Berlin-based artist Magic Island’s new album So Wrong understands and experiments with sounds and genres to create a body of work that insists on being free to wander through the complexities of music, inner thought, balance and peace. Described as ‘honest pop’, Magic Island’s music is interested in spaces where we explore our deepest desires, fears and spontaneous energies with the voice as the primary instrument.
Could you tell us about your early life in relation to music and how it shaped you growing up?

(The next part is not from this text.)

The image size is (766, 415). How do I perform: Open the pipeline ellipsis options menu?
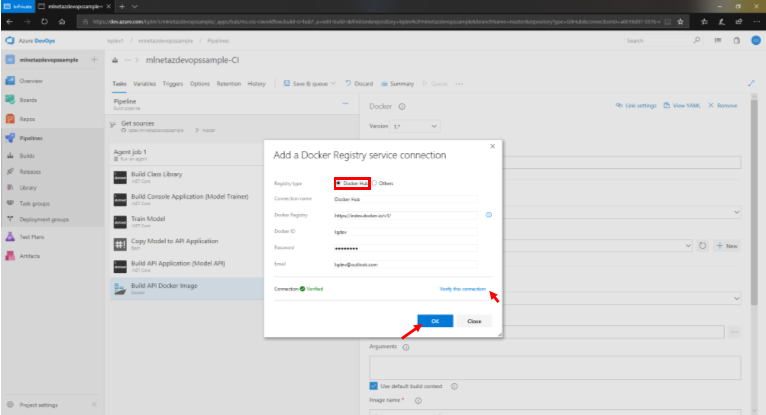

My parents were always musical but not professionally. They started me and brothers into classical piano, guitar, singing lessons from a young age. I was particularly fond of musical theatre, I liked the idea of immersing yourself into a complete fantasy world. My dad had a vast record collection with lots of soul and Motown. It introduced me to albums of Aretha Franklin, Minnie Ripperton, Dusty Springfield, etc. with powerful female vocals. I realised the voice was such a powerful channel and wanted to become a singer. At 13 years old I heard the rap album Purple Haze by Camron and realised they used a lot of these OG singers for the sped up sample in the hook, connecting the two worlds so seamlessly.
‘Magic Island’ is such an intriguing stage name, it implies the listener will be entering this exciting new world of music, how did you come up with it and why?
I think that is the general mood with the project – it’s supposed to be a space where you are taken away into another space, deep into your emotional truths, desires and fears.
Tell us about the making of your new album So Wrong and what type of music you wanted to make for this project?
The album is really genre-less as I find always difficult to pinpoint in my music.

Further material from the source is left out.